__Directions__: Please repeat the items between the lines holding "1103x703 pixels." and "This screenshot has width=1456, height=829.", inclusive, reproducing each line exactly as it appears.

__Entries supplied__:
[Start]

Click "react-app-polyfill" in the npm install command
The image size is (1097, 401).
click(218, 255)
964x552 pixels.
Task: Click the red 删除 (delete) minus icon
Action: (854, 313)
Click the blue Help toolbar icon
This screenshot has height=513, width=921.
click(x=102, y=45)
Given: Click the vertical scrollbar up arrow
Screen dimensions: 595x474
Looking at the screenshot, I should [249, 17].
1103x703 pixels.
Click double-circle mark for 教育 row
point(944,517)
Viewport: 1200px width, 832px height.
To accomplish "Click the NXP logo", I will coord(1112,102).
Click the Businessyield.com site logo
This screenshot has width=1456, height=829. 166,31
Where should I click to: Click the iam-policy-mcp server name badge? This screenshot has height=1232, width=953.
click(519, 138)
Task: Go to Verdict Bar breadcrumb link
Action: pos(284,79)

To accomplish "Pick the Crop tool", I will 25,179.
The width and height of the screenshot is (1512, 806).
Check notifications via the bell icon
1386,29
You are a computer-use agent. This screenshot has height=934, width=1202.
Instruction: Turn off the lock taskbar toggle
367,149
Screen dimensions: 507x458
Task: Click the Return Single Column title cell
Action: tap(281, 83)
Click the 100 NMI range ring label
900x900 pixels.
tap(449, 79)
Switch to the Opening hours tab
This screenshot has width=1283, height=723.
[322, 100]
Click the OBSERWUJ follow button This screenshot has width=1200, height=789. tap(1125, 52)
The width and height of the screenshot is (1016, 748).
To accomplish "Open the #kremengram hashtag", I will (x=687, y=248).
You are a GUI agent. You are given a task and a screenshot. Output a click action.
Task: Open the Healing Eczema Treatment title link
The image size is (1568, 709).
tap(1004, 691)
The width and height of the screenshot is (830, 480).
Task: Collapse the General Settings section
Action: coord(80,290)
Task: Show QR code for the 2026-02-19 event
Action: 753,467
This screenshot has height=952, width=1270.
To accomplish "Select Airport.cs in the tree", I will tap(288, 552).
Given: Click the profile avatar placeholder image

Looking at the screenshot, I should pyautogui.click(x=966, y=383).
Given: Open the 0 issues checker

[End]

__Written reply__:
1103x703 pixels.
Click double-circle mark for 教育 row
point(944,517)
Viewport: 1200px width, 832px height.
To accomplish "Click the NXP logo", I will coord(1112,102).
Click the Businessyield.com site logo
This screenshot has width=1456, height=829. 166,31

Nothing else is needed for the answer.